X4 Pharmaceuticals, Inc. is a clinical-stage biopharmaceutical company based in Cambridge, Massachusetts, specializing in the discovery and development of innovative therapeutics for primary immune deficiencies and cancer. The company's lead drug candidate, mavorixafor, is an oral small molecule antagonist of the chemokine receptor CXCR4, currently undergoing multiple clinical trials. These include a Phase III trial for patients with warts, hypogammaglobulinemia, infections, and myelokathexis syndrome, as well as Phase Ib and Phase IIa trials focused on severe congenital neutropenia and clear cell renal cell carcinoma, respectively. In addition, X4 Pharmaceuticals is advancing X4P-002, targeting glioblastoma multiforme, and X4P-003 aimed at primary immune deficiencies. The company has also established a license agreement with Abbisko Therapeutics to develop mavorixafor in combination with checkpoint inhibitors for oncology applications. Founded in 2014, X4 Pharmaceuticals was previously known as Arsanis, Inc. before rebranding in March 2019.

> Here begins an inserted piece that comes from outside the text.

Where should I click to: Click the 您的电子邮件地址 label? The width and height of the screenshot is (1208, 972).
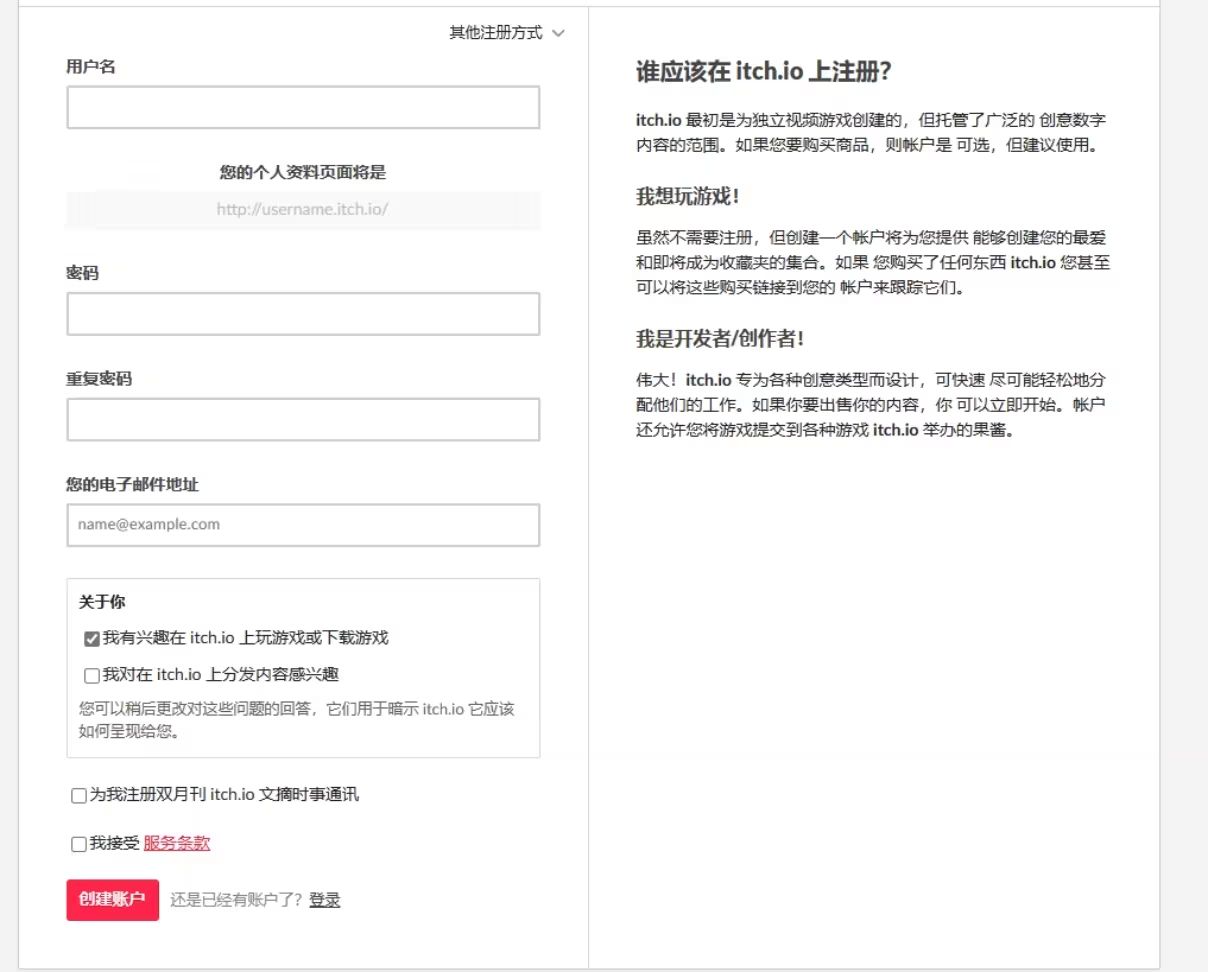132,485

MiroBio Ltd is a biotechnology company based in Oxford, United Kingdom, focused on developing antibody modulators for immune cell receptors aimed at treating autoimmune diseases. Founded in 2018, MiroBio leverages pioneering research from the University of Oxford to understand how immune cells communicate and are activated. This foundational knowledge allows the company to create innovative antibodies that stimulate specific immune cell signals, harnessing the body's natural control mechanisms to restore balance within the immune system. By activating these natural pathways, MiroBio's therapeutics aim to provide significant benefits to patients suffering from various autoimmune conditions, enabling clinicians to effectively manage overactive immune responses associated with these diseases.

Frontera Therapeutics is a company specializing in adeno-associated virus (AAV) gene therapy, focused on developing and commercializing cost-effective recombinant virus-based therapies. The company aims to create a scalable platform that produces high-quality, affordable rAAV therapies for a range of genetic disorders, including ophthalmic, liver, metabolic, and neuromuscular diseases. Frontera Therapeutics has a diverse product pipeline that encompasses multiple therapeutic areas, with various candidates at different stages of development. By prioritizing affordability and quality, the company seeks to enhance the lives of patients through innovative genetic therapies.